Saturday, September 02, 2006

Is It Art? Marketing Modern Art

Southampton City Council’s Art Gallery has just bought a painting by Bridget Riley, one of our greatest artists. It will fill a gap in what is the finest collection of 20th century British art outside London. From an art lover’s point of view, it would have been nice if the reaction from the local paper hadn’t been ‘Is this really worth £¼m of your cash?’

It’s not that questions like Is It Art? and Is It A Waste of Money? aren’t worth asking- they may even sell newspapers- but, after 50 years, I wish they’d change the record!

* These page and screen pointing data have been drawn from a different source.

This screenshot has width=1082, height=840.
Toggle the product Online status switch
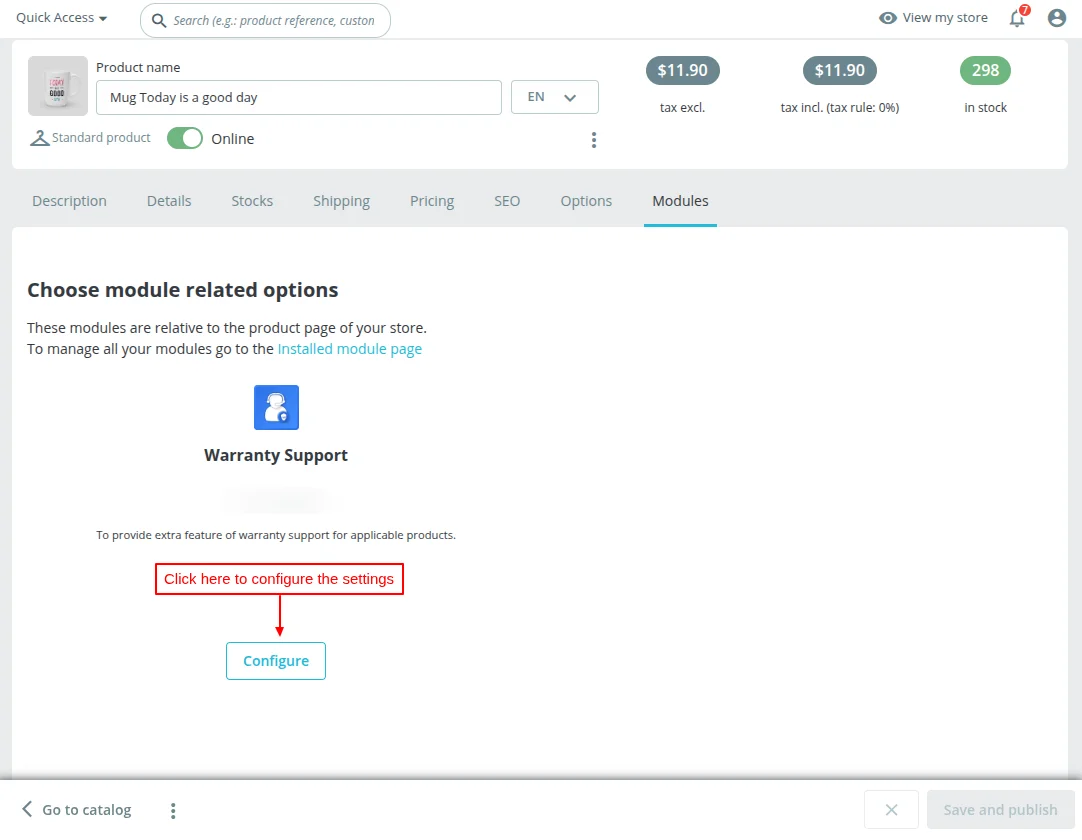(184, 138)
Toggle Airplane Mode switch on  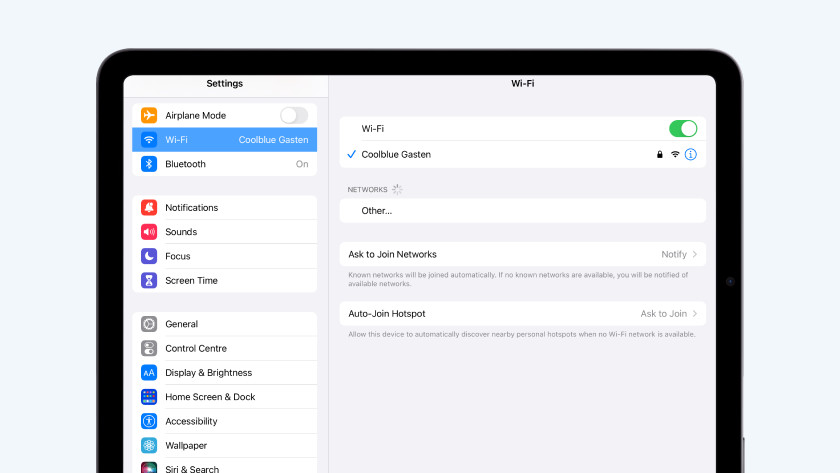tap(293, 115)
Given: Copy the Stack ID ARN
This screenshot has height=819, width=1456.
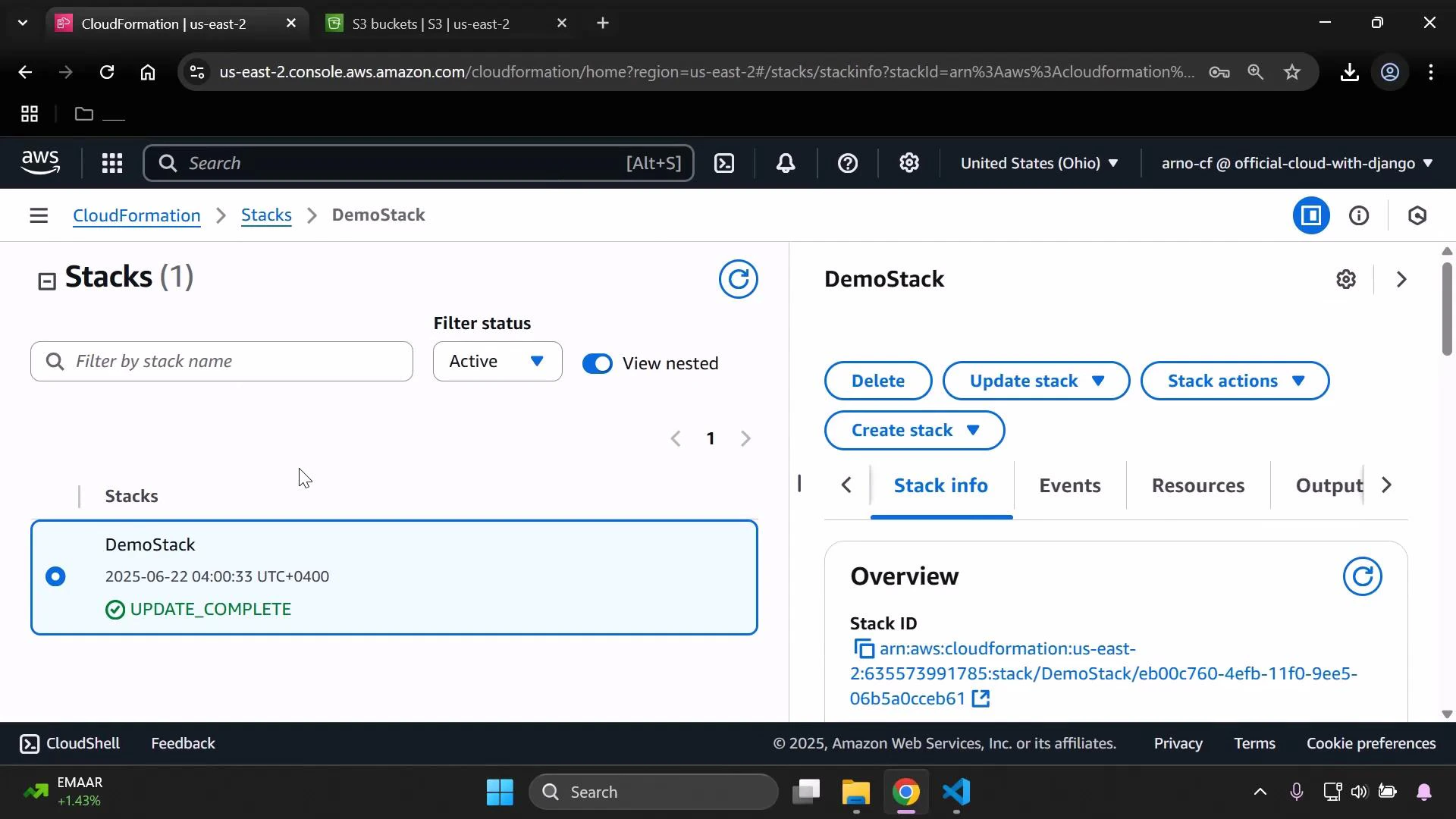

Of course there’s no such thing as bad publicity in the sense that at least the purchase got high profile coverage. If nothing else, it shows the Gallery is important and it will lead to more visits. But good publicity is better. This story could have been about the benefits of modern art to the community (Tate Modern has shown the way). We could have read about the extra visitors to what is already a major attraction, the added appeal to investors of a city of culture, oh and the art itself- the opportunity for we locals to see a major work of modern art and get emotional and intellectual stimulation from engaging with it.

As an art-loving PR person, my advice to any regional Public Art Gallery which buys a new work of modern art is- get in first with a sympathetic journalist who will write a positive story before the local government reporter gets hold of it and makes it a story about the crazy spending Council.